*DOCUMENT PASSAGE:*
=== Begin Enclosure ===
I wrote a few weeks about about this question. One of the responses was:
justfor
15 days ago
The health hazard from a PET/CT comes from two components:
That of the radiotracer and the CT irradiation.
How to minimize each of them:
1) Higher sensitivity scanners need lower quantities of radiotracer for the same imaging outcome.
2) PET/MRI machines are free from the second component.
3) "Continuous FlowMotion" PET/CT machines lessen the irradiation exposure of the patient in comparison to their "Stop and Go" counterparts. This is the second best choice after 2).
I couldn't find the question I wrote until a few minutes ago. I have further questions about the PET/MRI. Below is what I wrote prior to finding my original question.
My questions now are the tracers used. Apparently, the answers I got were that the PET/MRI might be safer. Read below. These are my concerns. I really want to convince our oncologist to order the least harmful. I'm not sure why he would not order an MRI since we've had them before for doing spot radiation.
=== End Enclosure ===
*Items in a dataset:*
=== Begin Enclosure ===
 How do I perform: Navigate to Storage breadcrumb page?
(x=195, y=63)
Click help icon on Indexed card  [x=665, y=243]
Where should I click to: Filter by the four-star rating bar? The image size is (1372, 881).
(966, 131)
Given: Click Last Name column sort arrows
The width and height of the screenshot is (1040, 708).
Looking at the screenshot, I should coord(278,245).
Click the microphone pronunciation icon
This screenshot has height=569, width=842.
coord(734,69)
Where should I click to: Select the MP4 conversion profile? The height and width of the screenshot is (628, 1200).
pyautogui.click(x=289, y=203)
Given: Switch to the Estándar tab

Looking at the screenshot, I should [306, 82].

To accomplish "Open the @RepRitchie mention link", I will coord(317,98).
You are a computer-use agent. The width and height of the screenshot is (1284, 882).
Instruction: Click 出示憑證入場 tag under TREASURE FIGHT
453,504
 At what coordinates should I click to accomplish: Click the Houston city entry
=== End Enclosure ===
Answer these questions about the post on PET/CT scan risks:
(a) According to the response, which two components does the health hazard from a PET/CT come from?
(b) Which machines does the response say are free from the second component?
(c) What does the writer want to convince the oncologist to order?

*SOLUTION:*
(a) The radiotracer and the CT irradiation.
(b) PET/MRI machines.
(c) The least harmful option.